**PROMPT:** Omit every picture, then give all the entries again exactly.

**DATA SHOWN:**

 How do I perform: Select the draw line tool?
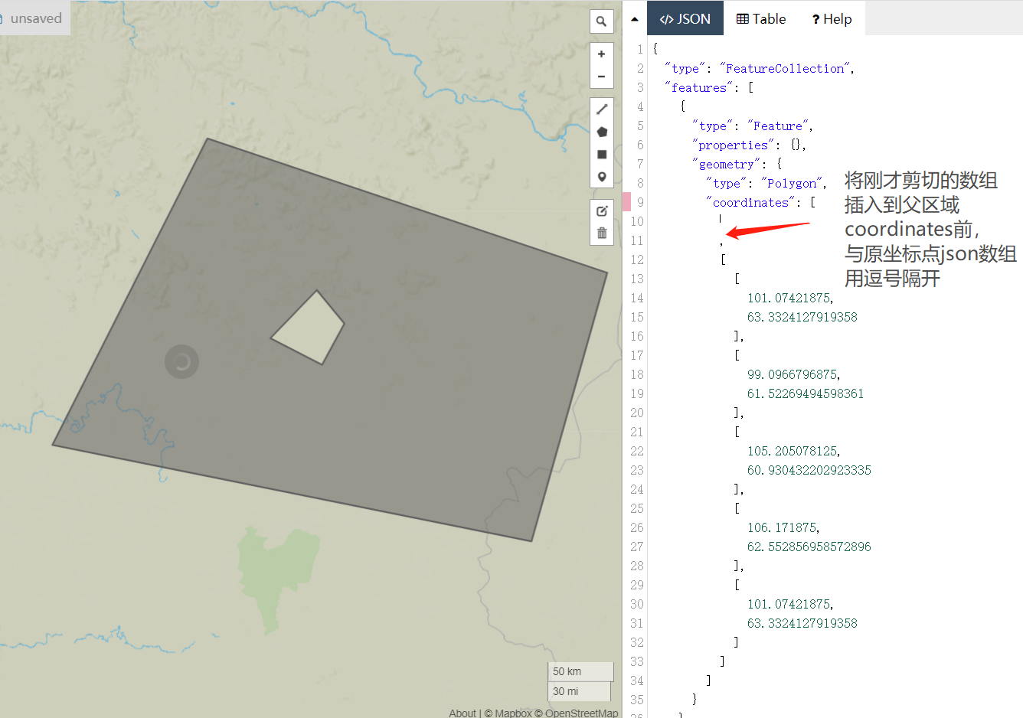click(x=602, y=109)
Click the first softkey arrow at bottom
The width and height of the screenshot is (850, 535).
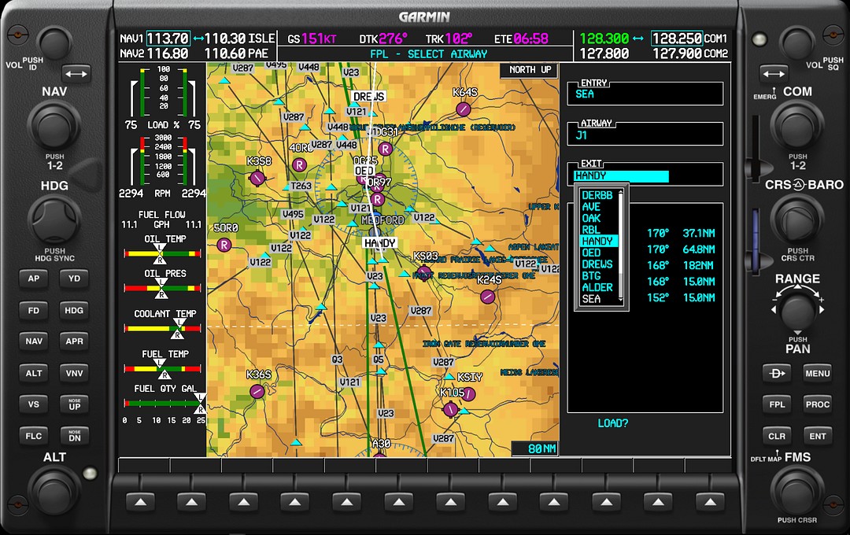tap(140, 502)
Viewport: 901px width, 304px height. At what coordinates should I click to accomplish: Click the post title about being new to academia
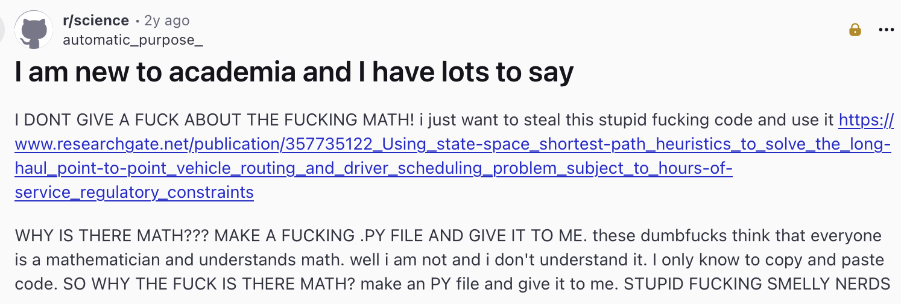click(x=294, y=73)
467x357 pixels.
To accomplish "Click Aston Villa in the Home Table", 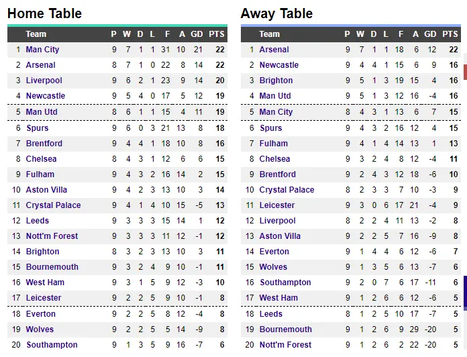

**ANSWER BOX:**
 How do I perform: Select the draw line tool?
click(x=602, y=109)
Click the first softkey arrow at bottom
The width and height of the screenshot is (850, 535).
tap(140, 502)
Viewport: 901px width, 304px height. At what coordinates should I click to accomplish: Click the post title about being new to academia
click(x=294, y=73)
467x357 pixels.
To accomplish "Click Aston Villa in the Home Table", 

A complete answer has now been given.